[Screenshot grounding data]
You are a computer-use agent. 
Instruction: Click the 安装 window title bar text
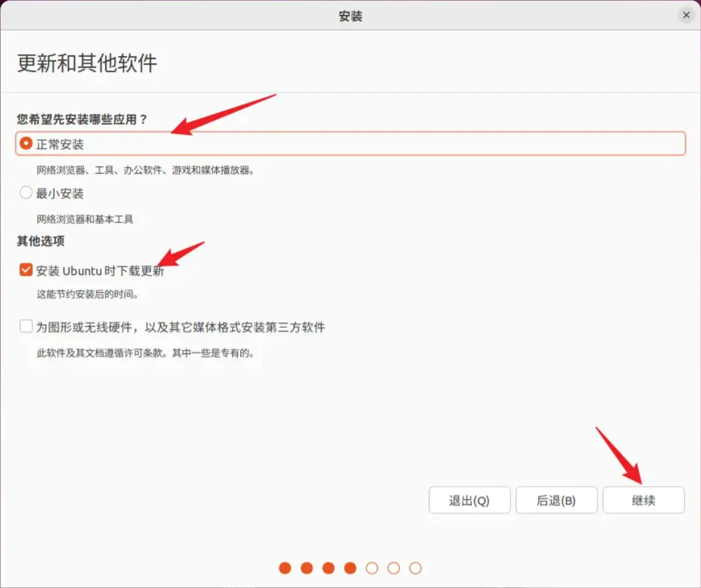pyautogui.click(x=350, y=16)
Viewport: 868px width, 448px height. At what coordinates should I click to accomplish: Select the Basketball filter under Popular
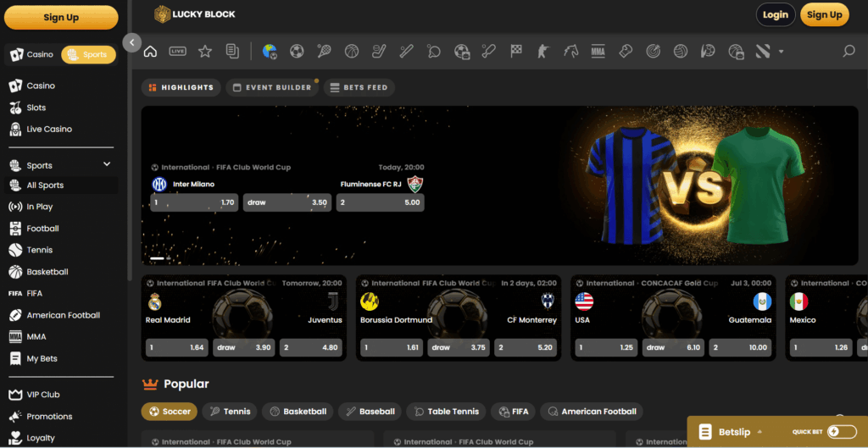(x=298, y=412)
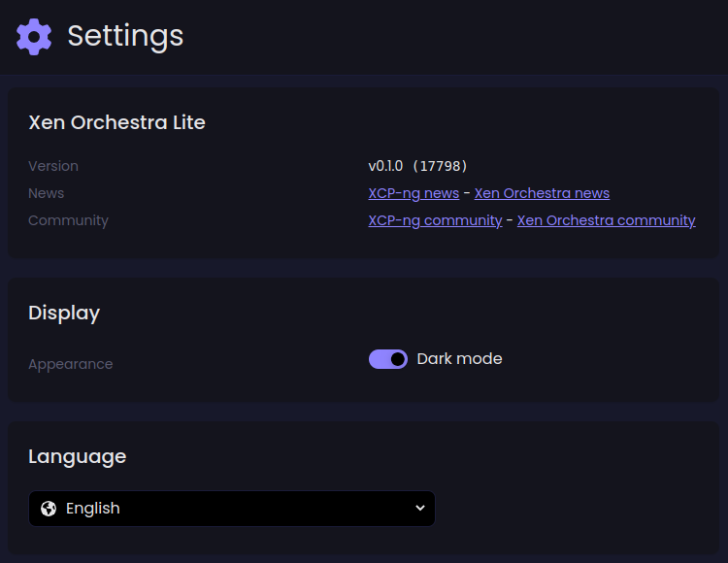Click the News label
Screen dimensions: 728x563
[46, 193]
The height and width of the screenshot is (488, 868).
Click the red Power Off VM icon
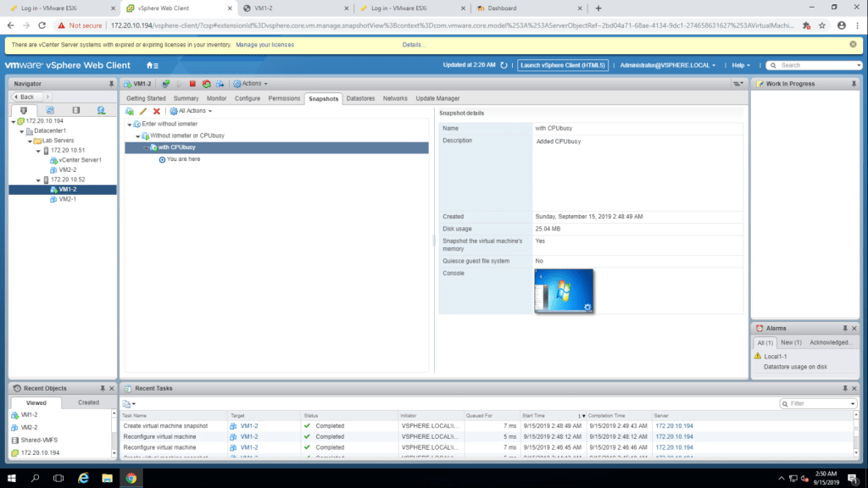pyautogui.click(x=192, y=84)
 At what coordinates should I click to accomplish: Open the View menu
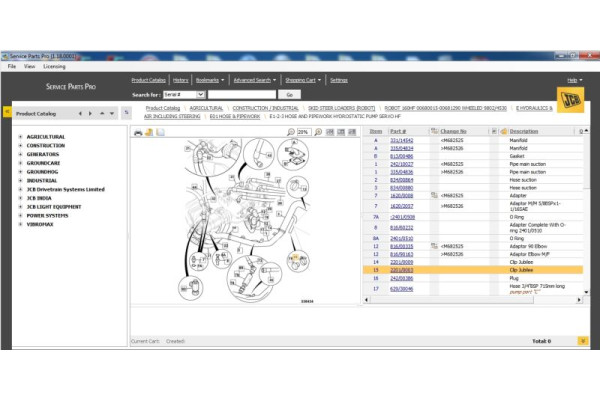click(29, 66)
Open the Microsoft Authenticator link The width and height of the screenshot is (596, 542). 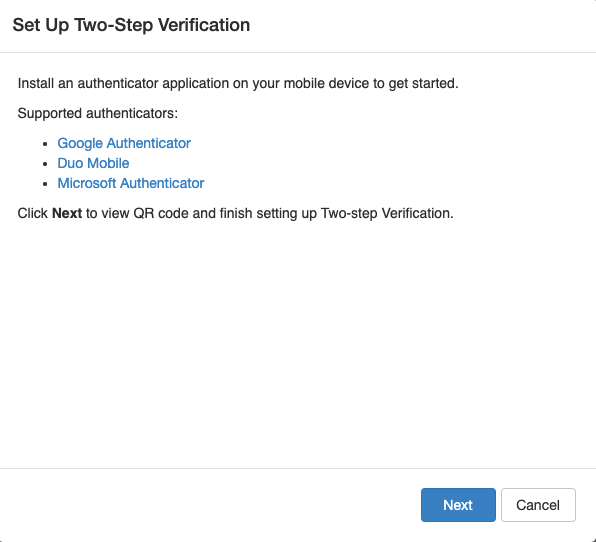(131, 183)
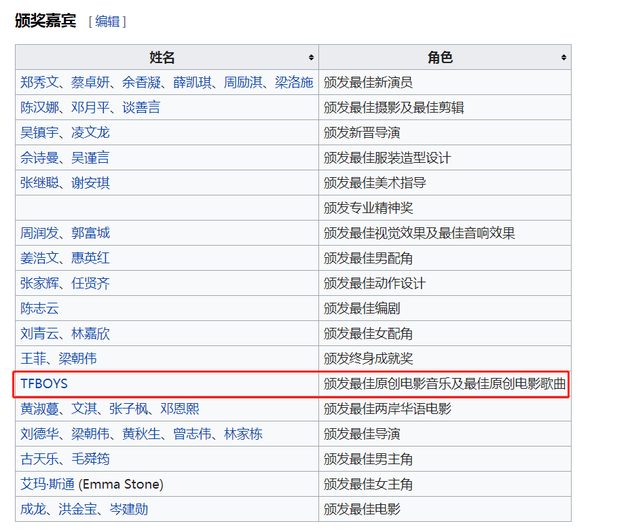Click the sort arrows in the 姓名 column header
This screenshot has height=530, width=630.
click(311, 58)
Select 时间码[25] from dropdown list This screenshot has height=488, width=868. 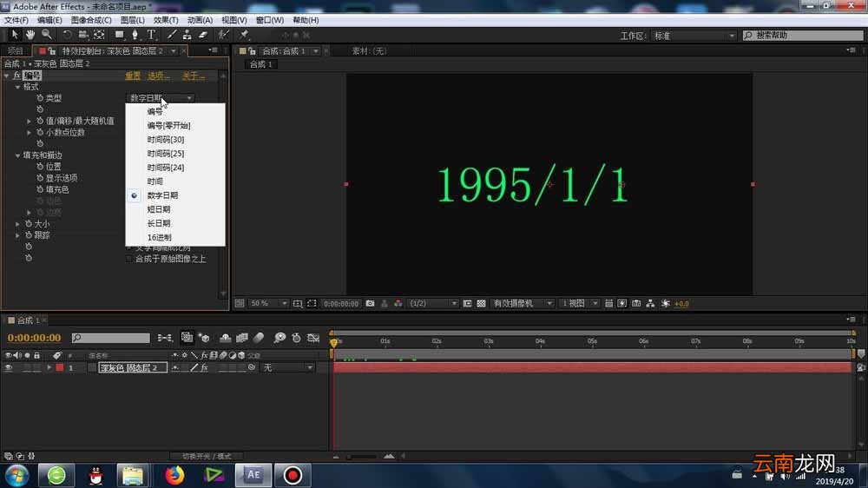click(x=166, y=154)
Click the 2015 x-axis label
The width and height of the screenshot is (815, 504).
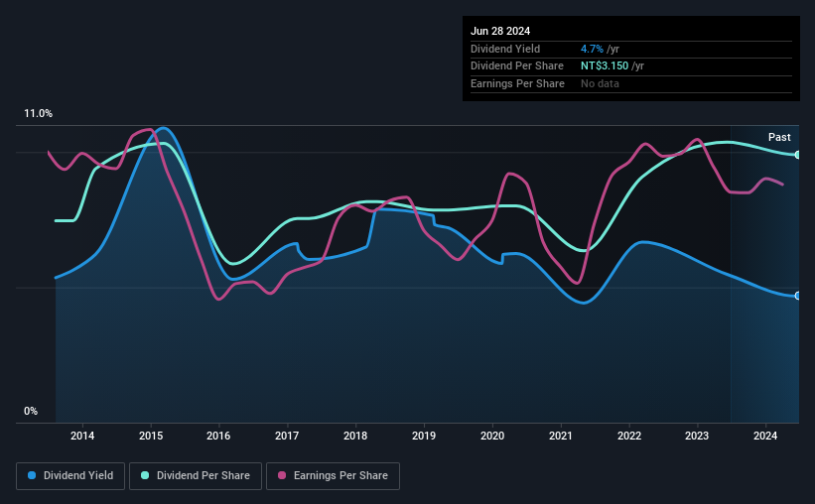coord(151,436)
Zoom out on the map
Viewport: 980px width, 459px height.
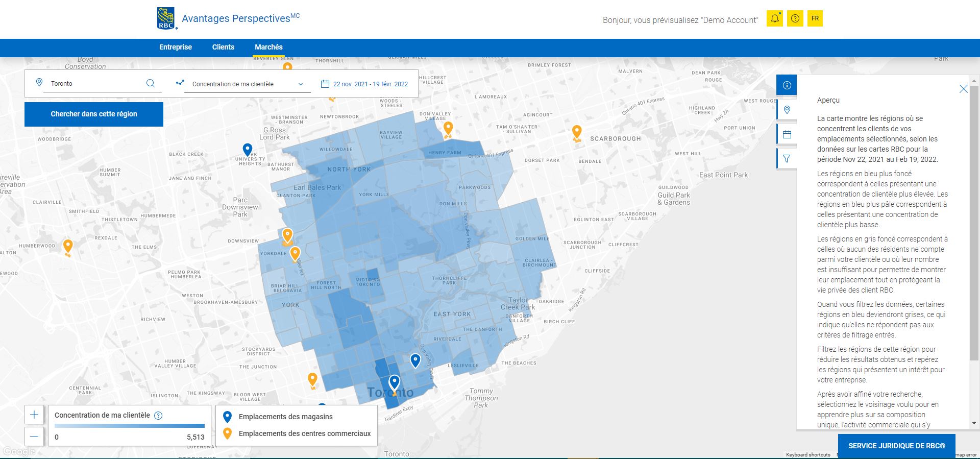(34, 437)
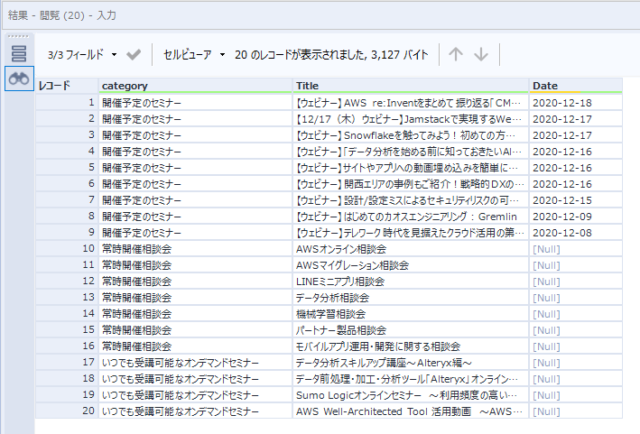
Task: Click the binoculars data view icon
Action: click(x=18, y=79)
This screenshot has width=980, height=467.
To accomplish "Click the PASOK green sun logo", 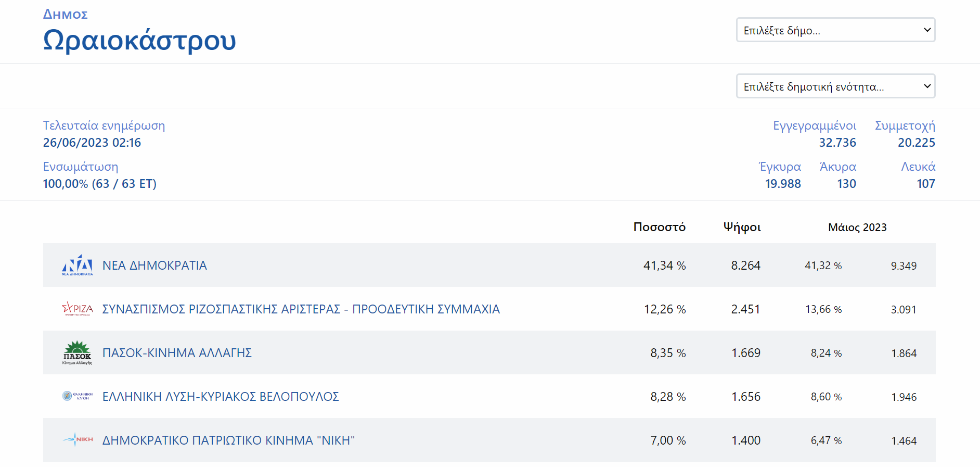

> [Directions for this task]: Nothing but the lines from the one with "This screenshot has width=980, height=467." through the end of the entries above, both included, should be set down, exactly and without pictures.

> [Final answer]:
This screenshot has width=980, height=467.
To accomplish "Click the PASOK green sun logo", 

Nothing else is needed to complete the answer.